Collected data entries

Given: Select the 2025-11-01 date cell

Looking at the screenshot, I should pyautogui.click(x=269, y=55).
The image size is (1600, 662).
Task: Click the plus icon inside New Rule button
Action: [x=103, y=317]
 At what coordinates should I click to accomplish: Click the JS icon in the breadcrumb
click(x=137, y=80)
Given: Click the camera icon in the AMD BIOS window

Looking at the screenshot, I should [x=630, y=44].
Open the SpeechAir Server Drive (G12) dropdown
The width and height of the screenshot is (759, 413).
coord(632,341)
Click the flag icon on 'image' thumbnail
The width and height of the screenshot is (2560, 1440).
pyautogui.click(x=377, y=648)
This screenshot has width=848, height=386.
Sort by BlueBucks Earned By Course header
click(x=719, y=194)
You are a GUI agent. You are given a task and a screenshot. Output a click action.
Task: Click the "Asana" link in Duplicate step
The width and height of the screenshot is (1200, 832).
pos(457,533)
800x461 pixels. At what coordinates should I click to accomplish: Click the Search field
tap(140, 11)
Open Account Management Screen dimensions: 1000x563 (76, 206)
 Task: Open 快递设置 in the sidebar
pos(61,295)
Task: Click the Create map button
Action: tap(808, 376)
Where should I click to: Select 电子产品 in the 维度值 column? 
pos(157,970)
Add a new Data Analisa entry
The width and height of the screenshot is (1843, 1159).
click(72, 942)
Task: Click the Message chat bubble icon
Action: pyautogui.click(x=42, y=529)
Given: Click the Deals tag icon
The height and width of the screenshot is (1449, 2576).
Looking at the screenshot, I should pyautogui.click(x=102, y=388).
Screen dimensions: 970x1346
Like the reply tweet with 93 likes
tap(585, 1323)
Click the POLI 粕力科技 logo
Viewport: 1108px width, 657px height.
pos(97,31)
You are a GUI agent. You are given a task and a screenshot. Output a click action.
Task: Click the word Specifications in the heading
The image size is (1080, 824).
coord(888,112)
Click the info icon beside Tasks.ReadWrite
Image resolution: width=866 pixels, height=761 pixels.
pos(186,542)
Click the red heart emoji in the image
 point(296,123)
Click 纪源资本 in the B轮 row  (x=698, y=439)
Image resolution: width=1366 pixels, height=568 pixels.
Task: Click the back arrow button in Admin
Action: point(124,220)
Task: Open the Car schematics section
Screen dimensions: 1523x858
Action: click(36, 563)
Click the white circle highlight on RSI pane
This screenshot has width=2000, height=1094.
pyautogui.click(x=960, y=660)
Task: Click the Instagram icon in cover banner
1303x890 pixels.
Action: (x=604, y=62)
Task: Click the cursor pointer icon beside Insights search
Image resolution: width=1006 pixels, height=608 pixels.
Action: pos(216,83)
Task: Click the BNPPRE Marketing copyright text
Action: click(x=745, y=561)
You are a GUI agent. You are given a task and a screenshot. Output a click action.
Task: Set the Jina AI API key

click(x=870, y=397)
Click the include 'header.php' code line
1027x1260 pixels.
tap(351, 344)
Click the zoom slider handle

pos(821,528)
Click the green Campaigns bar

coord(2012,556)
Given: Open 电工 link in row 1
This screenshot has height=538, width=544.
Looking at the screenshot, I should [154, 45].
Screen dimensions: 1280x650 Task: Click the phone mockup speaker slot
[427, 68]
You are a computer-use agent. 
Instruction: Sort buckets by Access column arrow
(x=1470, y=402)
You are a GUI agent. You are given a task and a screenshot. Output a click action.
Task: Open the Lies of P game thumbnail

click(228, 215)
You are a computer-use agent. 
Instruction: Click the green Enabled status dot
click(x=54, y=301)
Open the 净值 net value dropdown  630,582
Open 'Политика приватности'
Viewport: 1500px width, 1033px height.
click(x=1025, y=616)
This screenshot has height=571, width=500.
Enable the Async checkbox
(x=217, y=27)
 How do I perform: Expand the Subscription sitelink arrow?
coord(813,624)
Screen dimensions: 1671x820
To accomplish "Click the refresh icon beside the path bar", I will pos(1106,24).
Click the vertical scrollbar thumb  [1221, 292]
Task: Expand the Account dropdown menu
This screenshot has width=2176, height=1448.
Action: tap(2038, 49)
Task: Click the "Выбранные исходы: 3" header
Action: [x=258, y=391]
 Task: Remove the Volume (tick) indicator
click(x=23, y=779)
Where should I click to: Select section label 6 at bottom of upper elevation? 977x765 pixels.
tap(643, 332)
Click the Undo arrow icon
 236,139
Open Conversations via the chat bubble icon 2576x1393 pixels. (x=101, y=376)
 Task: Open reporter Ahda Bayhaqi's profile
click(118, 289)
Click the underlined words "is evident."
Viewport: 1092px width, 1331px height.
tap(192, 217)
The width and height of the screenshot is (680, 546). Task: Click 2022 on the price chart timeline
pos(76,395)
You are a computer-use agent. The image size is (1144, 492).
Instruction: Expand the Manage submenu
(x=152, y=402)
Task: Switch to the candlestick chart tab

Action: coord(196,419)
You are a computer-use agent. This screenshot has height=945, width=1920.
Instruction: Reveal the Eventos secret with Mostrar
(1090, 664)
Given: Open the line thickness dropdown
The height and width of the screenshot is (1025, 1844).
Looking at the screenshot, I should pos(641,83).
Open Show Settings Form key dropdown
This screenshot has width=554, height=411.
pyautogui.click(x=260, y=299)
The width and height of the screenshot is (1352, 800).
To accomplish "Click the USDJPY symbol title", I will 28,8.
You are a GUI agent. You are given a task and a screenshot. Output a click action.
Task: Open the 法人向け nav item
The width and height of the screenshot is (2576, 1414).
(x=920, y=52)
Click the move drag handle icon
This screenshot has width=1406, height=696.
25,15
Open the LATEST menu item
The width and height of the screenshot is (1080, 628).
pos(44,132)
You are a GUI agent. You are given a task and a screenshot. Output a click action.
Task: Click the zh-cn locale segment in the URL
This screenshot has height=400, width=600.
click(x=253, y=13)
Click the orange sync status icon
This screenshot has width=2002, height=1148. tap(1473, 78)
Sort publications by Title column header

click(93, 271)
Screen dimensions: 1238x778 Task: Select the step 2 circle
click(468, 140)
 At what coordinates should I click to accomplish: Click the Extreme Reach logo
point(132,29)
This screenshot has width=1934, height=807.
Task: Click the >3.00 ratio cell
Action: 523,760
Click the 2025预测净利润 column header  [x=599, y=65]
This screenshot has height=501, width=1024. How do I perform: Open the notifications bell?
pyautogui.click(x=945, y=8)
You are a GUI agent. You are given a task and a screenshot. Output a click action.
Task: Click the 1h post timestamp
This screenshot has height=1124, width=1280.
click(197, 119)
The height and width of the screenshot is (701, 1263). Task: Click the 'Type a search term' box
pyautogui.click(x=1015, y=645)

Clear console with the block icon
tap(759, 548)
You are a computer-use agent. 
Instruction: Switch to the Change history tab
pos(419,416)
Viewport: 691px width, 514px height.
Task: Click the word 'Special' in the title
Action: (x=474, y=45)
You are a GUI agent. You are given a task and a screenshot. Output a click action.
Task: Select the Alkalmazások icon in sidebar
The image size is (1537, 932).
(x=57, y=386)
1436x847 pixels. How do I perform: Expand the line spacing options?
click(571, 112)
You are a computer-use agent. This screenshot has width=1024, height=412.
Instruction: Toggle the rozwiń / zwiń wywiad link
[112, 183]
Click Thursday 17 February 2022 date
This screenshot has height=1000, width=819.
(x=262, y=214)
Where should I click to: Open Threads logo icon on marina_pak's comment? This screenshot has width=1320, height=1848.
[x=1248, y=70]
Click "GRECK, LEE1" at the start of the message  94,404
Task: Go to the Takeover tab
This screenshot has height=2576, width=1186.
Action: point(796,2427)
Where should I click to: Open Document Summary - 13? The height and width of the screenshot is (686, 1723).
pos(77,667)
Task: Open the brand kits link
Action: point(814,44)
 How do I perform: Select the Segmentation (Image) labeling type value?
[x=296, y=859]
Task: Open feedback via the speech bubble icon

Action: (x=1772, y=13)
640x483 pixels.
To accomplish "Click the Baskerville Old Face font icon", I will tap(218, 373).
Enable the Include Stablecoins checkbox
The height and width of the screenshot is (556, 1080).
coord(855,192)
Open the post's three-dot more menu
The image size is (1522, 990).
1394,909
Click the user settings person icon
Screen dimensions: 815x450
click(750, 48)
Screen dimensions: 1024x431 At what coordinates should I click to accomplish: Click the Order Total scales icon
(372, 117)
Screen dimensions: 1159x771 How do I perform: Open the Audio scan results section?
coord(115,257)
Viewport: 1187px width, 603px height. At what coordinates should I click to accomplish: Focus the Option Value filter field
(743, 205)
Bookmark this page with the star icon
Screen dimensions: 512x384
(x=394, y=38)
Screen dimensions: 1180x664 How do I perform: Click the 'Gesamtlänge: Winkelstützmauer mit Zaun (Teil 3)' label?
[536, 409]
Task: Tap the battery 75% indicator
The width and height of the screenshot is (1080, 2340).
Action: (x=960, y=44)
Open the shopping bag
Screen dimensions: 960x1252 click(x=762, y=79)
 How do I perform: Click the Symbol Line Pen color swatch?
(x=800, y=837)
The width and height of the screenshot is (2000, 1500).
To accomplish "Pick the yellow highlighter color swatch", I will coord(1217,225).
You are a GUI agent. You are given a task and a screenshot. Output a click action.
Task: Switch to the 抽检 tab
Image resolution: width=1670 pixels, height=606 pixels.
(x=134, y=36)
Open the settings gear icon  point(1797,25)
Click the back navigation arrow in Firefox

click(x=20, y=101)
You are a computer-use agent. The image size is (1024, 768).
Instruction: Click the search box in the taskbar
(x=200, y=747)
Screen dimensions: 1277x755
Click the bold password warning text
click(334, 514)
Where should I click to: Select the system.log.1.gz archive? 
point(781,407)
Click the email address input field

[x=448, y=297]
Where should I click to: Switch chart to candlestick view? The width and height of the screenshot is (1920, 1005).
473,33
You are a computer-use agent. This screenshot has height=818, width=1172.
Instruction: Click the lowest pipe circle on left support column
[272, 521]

**WHAT IS EXPECTED:** How many lines in the collected data entries above contain the string "Where"? Reply with the number only.

**RESPONSE TO THIS EXERCISE:** 6